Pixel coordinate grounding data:
####################
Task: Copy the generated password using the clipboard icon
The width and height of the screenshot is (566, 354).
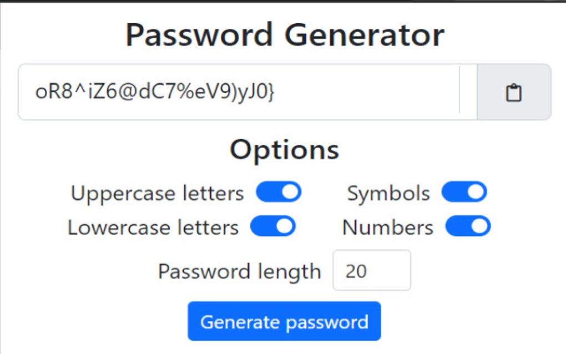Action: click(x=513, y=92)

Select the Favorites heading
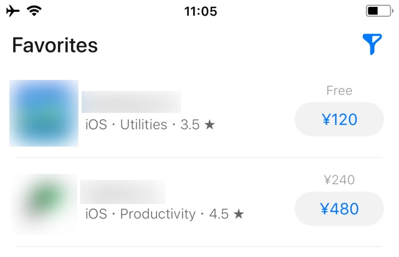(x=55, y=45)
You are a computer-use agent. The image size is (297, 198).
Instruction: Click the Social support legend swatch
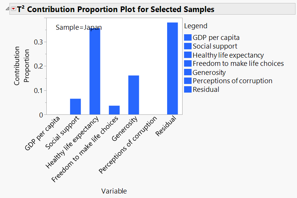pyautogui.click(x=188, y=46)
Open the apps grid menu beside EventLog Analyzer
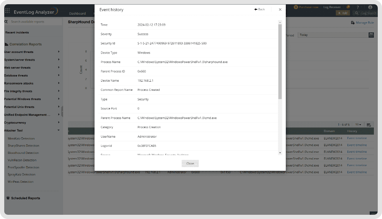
####################
Activity: Reproduce the entries above without change, omitting all pictures.

Written answer:
Task: Copy the generated password using the clipboard icon
The width and height of the screenshot is (566, 354).
Action: click(x=513, y=92)

Select the Favorites heading
(x=55, y=45)
You are a computer-use agent. The image size is (297, 198).
Instruction: Click the Social support legend swatch
pyautogui.click(x=188, y=46)
Open the apps grid menu beside EventLog Analyzer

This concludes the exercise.